Hot Chips 2016 Poster Abstract
(die photo, annotated chip plot, block diagram)

I led the development of BRGTC1, a 2x2mm 1.3M-transistor chip in IBM 130nm designed and implemented using our new PyMTL hardware modeling framework. The research purpose was to silicon-validate PyMTL-generated RTL. The chip includes a simple pipelined 32-bit RISC processor, custom LVDS clock receiver, 16KB of on-chip SRAM, and application-specific accelerators generated using commercial C-to-RTL high-level synthesis tools. Other students who worked on this project: Moyang Wang (co-lead), Bharath Sudheendra and Nagaraj Murali (physical design), Suren Jayasuriya and Robin Ying (full-custom design), Shreesha Srinath (accelerator design), Mark Buckler (toolflow), and Taylor Pritchard (FPGA emulation).

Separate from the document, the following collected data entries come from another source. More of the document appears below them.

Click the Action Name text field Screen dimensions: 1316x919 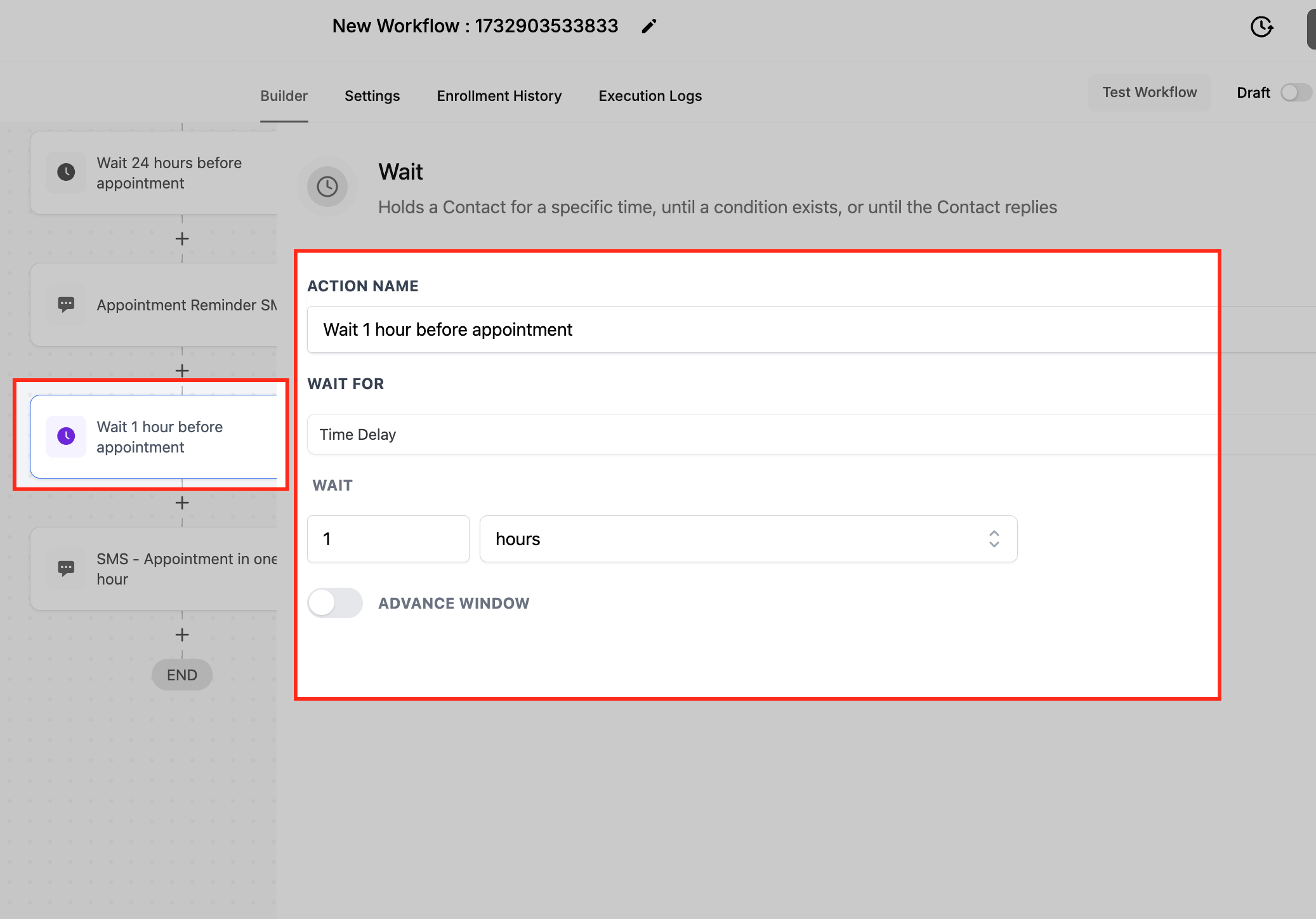761,329
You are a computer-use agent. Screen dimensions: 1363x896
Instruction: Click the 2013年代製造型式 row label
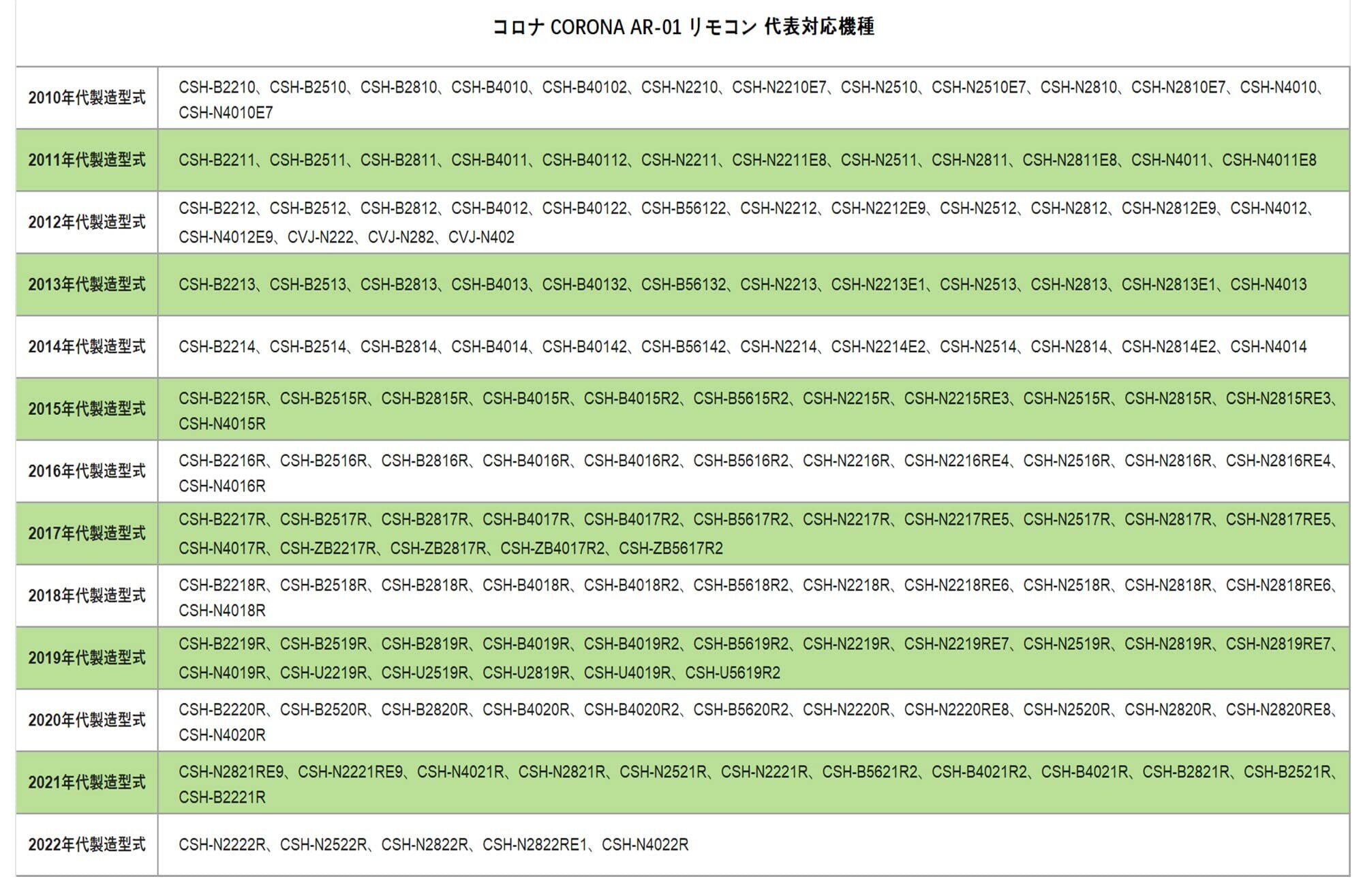point(87,285)
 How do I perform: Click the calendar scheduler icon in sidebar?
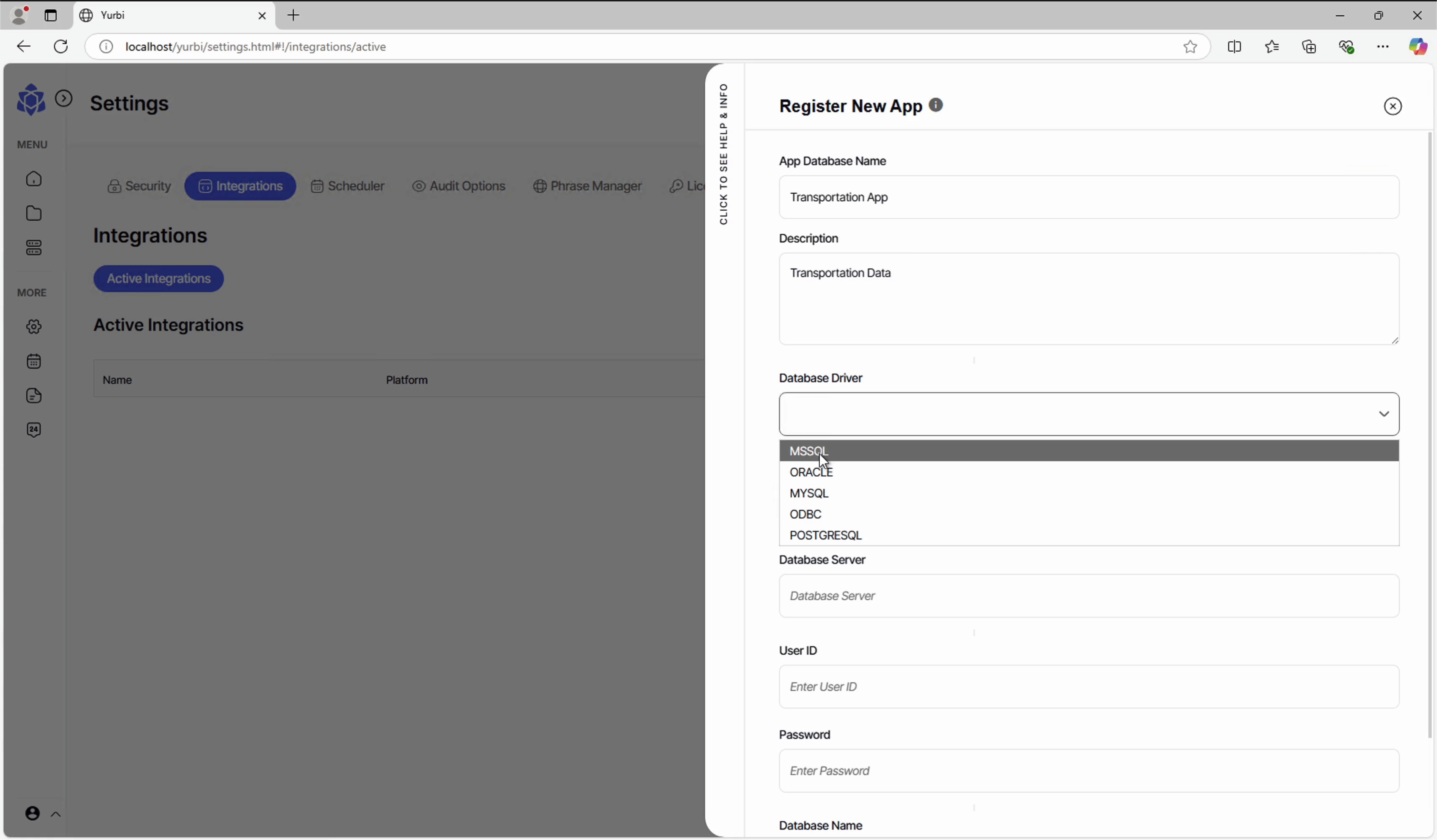tap(34, 361)
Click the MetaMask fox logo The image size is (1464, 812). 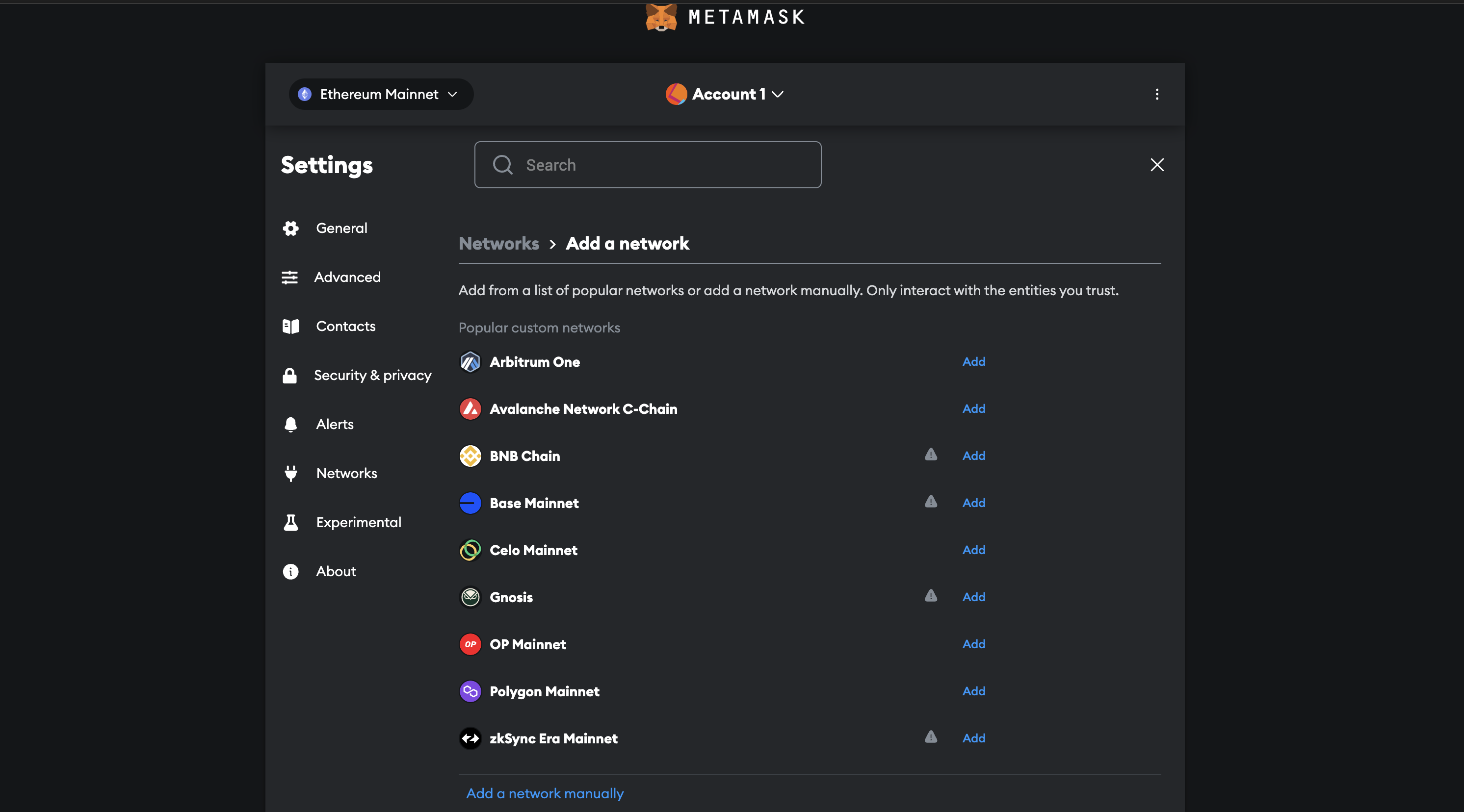click(660, 17)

DCS analog test chip (2014)

IEEE TCAS I 2018, MICRO 2014
(annotated chip plot)

DCS is an acronym that stands for dynamic capacitance sharing, a novel circuits technique for dynamically sharing small units of capacitance across multiple on-chip switched-capacitor voltage regulators for significantly reduced on-chip area and order-of-magnitude faster voltage transition times. The DCS analog test chip features four monolithically integrated switched-capacitor DC-DC converters in 65-nm CMOS. I hand-designed the digital configuration components (in Cadence Virtuoso) with a traditional track-based layout approach and also supported the post-silicon validation. The project was in collaboration between Professor Christopher Batten and Professor Alyssa Apsel. The chip design was led by Waclaw Godycki and Ivan Bukreyev, resulting in a circuits journal paper (IEEE TCAS 2018). I co-led an architecture conference paper (MICRO 2014) exploring the architectural applications of the technique.